MIDDLEBURY — Tom Hughes recently got a taste of public service as a member of the UD-3 School Board.
He now wants to graduate to a seat in the Vermont House.
Hughes, 58, is among five candidates vying for Middlebury’s two seats in the Vermont House of Representatives. He is joined by fellow independent and Middlebury College student Calvin McEathron, along with three Democrats: incumbent Rep. Betty Nuovo, former Planning Commission member Amy Sheldon, and former Better Middlebury Partnership President Donna Donahue. The three Democrats will compete in an Aug. 26 primary to determine which two advance to the November general election.
It was while minoring in government as a Castleton State College student that Hughes developed an interest in the nuances of governance. He is now at a point in his life where he has the time to serve in the Legislature.
“Public service is a sacred trust between voters and the person who represents them and who is casting votes (on their behalf),” Hughes said during an interview on Tuesday.
Hughes has worked for the New York State Office of Parks, Recreation & Historic Preservation since 1980. He currently manages the Crown Point State Historic site just across Lake Champlain. He and his wife have lived in Middlebury for the past nine years. They have two grown children.
Hughes in 2013 completed a three-year term representing Middlebury on the UD-3 board. He is a member of the Middlebury Community Players.
Though he describes his political views as “center, or slightly right of center,” Hughes made the decision to run as an independent rather than as a Republican. He did this acknowledging Middlebury’s electoral demographics (heavily Democratic) and out of a desire to not become beholden to a major party when it comes time to vote on issues. Hughes added he and other Vermonters have been growing weary of seeing so many uncontested elections on the ballot in recent years.

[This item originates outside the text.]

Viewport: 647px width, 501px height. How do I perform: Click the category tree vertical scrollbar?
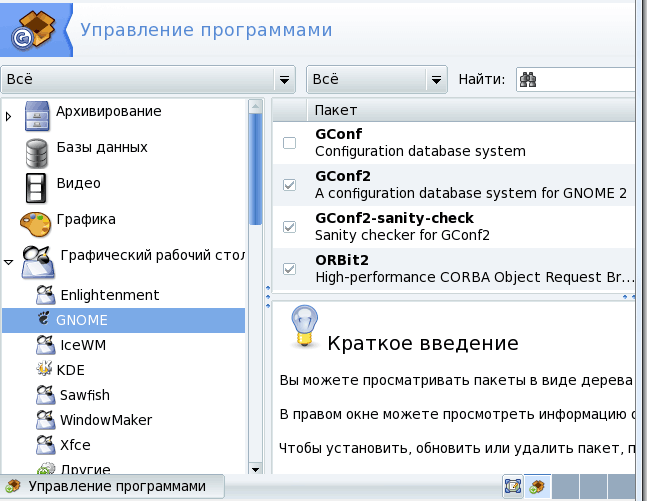pos(255,300)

“I think it’s refreshing when a new public servant can arrive with an open mind and slowly, carefully consider everything they hear,” Hughes said.
He sees his candidacy as part of what he hopes will become a trend of balancing party representation in Montpelier. Democrats currently hold overwhelming majorities in both the Vermont House and Senate.
“What Montpelier needs is for the (political) needle to inch back a little more to the center,” Hughes said.
As an independent, Hughes would see his role as “cooperating with all parties” without being subject to party pressure to vote one way or another on a given issue.
He believes health care will continue to be an issue that will command a lot of the Legislature’s time during the next biennium. Hughes said he wants to keep an open mind about Vermont’s ongoing transition to a single-payer health care system, but added he is not yet sold on such a move. He voiced frustration that state officials have yet to share specific costs of a single-payer system and how that system would be financed.
“So far there have been big promises, but nothing but question marks,” Hughes said. “I’m a skeptic (of single-payer).”
But if the state does not ultimately move to single-payer, it will still have to do something to contain health care costs, according to Hughes.
“The cost of health care is rising faster than just about any other segment of the economy,” he said.
Also rising swiftly are the costs of public education, Hughes noted, a phenomenon that is occurring in spite of declining student numbers in most regions of the state.
Hughes believes that school districts could save money through consolidating their governance structures or merging, but he would not support legislation that would force schools to take such action.
“I understand why so many school districts are reluctant to give up local control,” Hughes said. “(Communities) want their own schools and don’t want to pay the state to make decisions on the education of the students in their neighborhoods.”
Hughes does not have an alternative to Act 68, the state’s education funding law, though he believes school districts should continue to cut costs wherever they can.
“I want to listen to other ideas and get behind any idea that strikes the right balance,” Hughes said. “You can’t replace Act 68 until you have a replacement.”
Energy is another issue that Hughes believes will draw attention in the Statehouse next year. He believes it is wise for the state and its citizens to begin converting to renewables, but he does not support large-scale wind projects on ridgelines and believes the Legislature was shortsighted in pushing for the closure of the Vermont Yankee nuclear power plant.
“I think the Legislature made the future difficult for Vermont Yankee, and that was an important mistake,” Hughes said of the Vernon facility that it phasing out operations. “The Legislature’s approach to VY was antagonistic and anti-business. Nuclear power is not a villain. Other states manage to work with the federal government in promoting safety at nuclear power plants without discouraging them out of business.”
Remaining on the topic of energy, Hughes said he is a supporter of Vermont Gas’s efforts to lay natural gas pipelines to Middlebury, the International Paper mill in Ticonderoga, N.Y., and to Rutland.
“So far, I think it’s a good idea, and long overdue for Rutland,” Hughes said of the pipeline plans, which have drawn substantial opposition at various public hearings convened by the Public Service Board in Addison County.
“Affordable energy is going to mean jobs,” Hughes added.